One of the most beautiful topics after surface integrals is line integrals.
We have to find the line integral:
\(\displaystyle \int_C f(x,y) \ ds\)
We have two ways to solve this problem. One without parametrization.
\(\displaystyle \int_C f(x,y) \ ds = \int_{1}^{3} 2x \sqrt{1 + \left(\frac{dy}{dx}\right)^2} \ dx\)

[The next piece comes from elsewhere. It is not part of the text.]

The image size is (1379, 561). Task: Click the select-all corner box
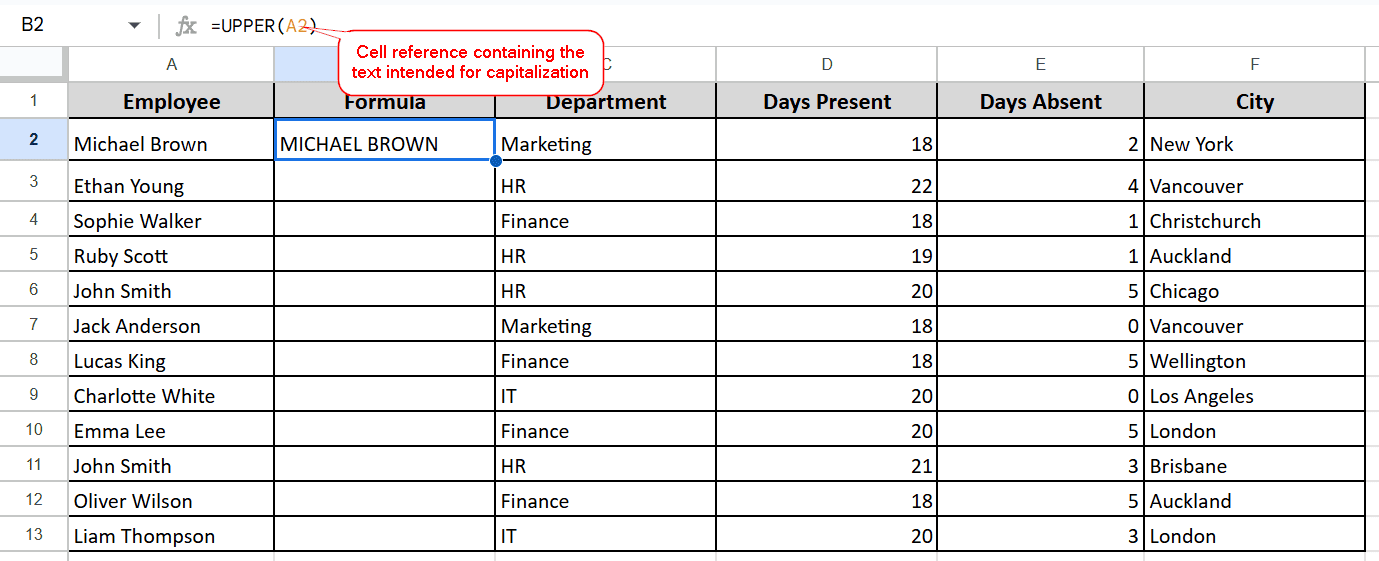[34, 65]
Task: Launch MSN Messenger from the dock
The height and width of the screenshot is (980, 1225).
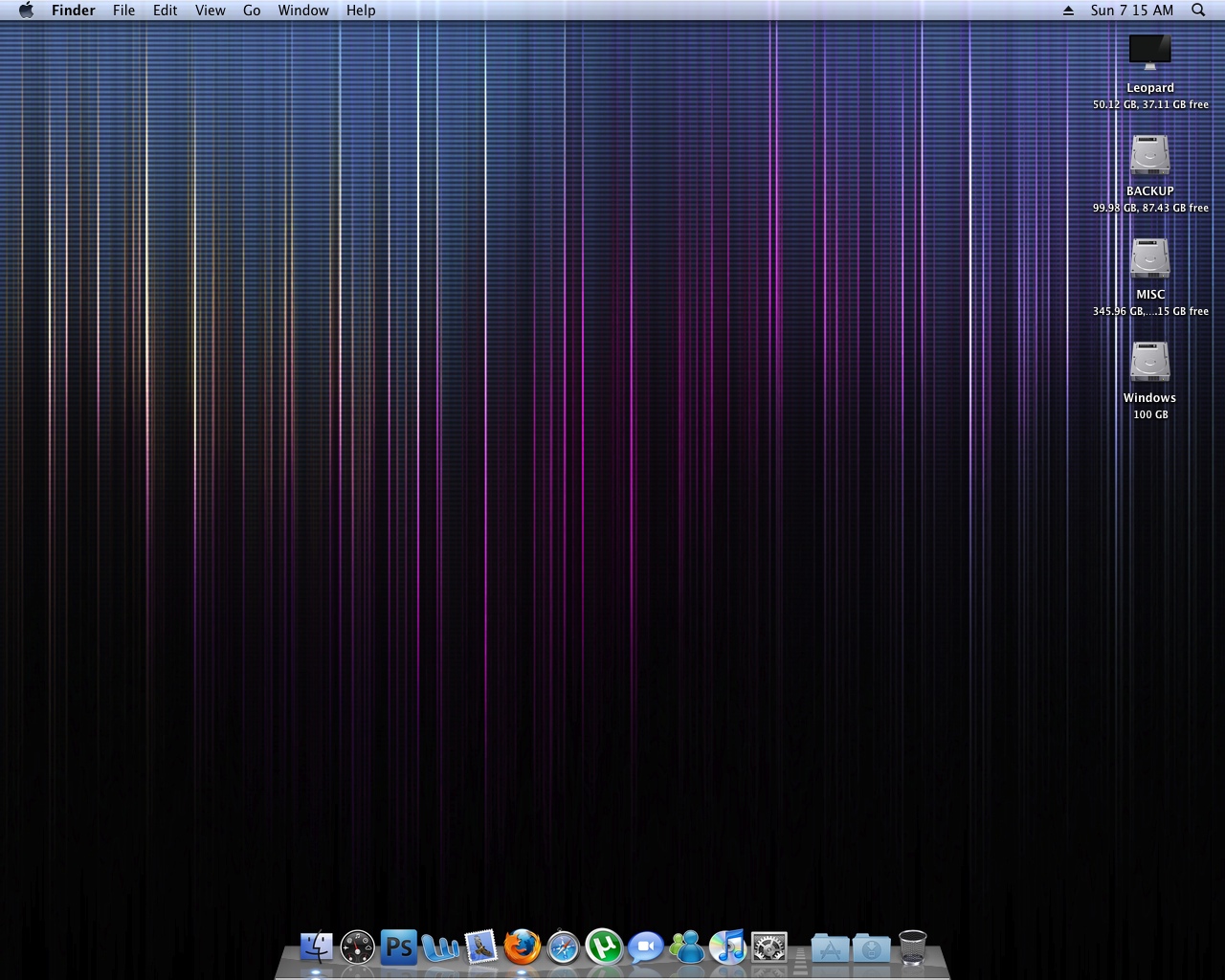Action: click(x=686, y=947)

where \(\displaystyle y = \frac{3}{2}x + \frac{1}{2}\)
I like to call the line integral \(\displaystyle m\) since physically, it means mass.
\(\displaystyle m = \int_C f(x,y) \ ds = \int_{1}^{3} 2x \sqrt{1 + \left(\frac{9}{4}\right)} \ dx = \sqrt{13}\int_{1}^{3} x \ dx\)
Then,
\(\displaystyle m = \frac{\sqrt{13}}{2}\bigg(3^2 - 1^2\bigg) = \textcolor{blue}{4\sqrt{13}}\)

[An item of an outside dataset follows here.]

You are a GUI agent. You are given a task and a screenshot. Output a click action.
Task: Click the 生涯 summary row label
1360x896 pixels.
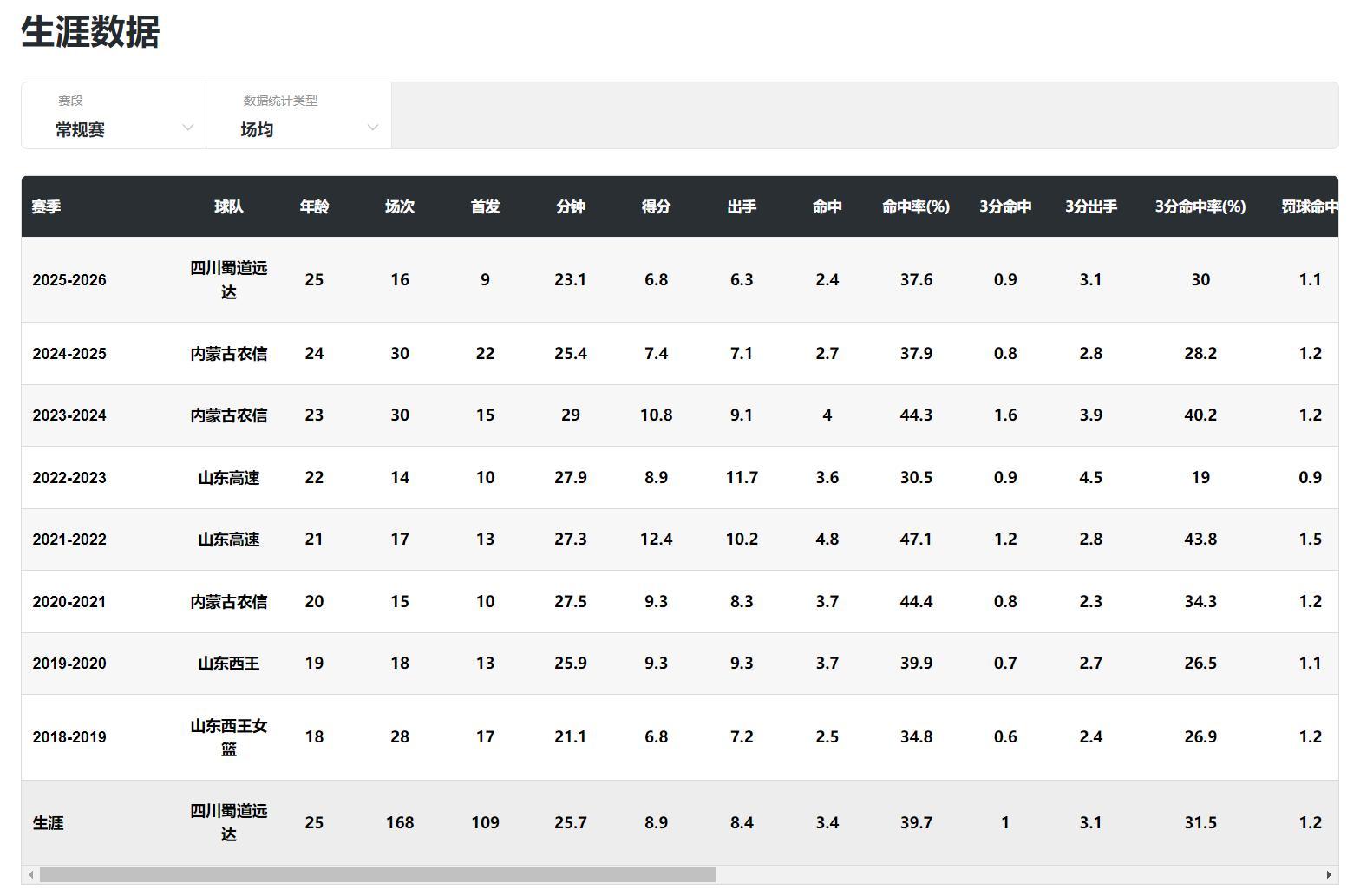click(49, 823)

Another way is to solve with parametrization.
\(\displaystyle \int_C f(x,y) \ ds = \int_{0}^{1} 2(1 + 2t) \sqrt{\left(\frac{dx}{dt}\right)^2 + \left(\frac{dy}{dt}\right)^2} \ dt\)
where
\(\displaystyle x(t) = 1 + 2t\)
\(\displaystyle y(t) = 2 + 3t\)
\(\displaystyle m = 2\int_{0}^{1} (1 + 2t) \sqrt{2^2 + 3^2} \ dt = 2\sqrt{13}(t + t^2)\bigg|_{0}^{1} = \textcolor{red}{4\sqrt{13}}\)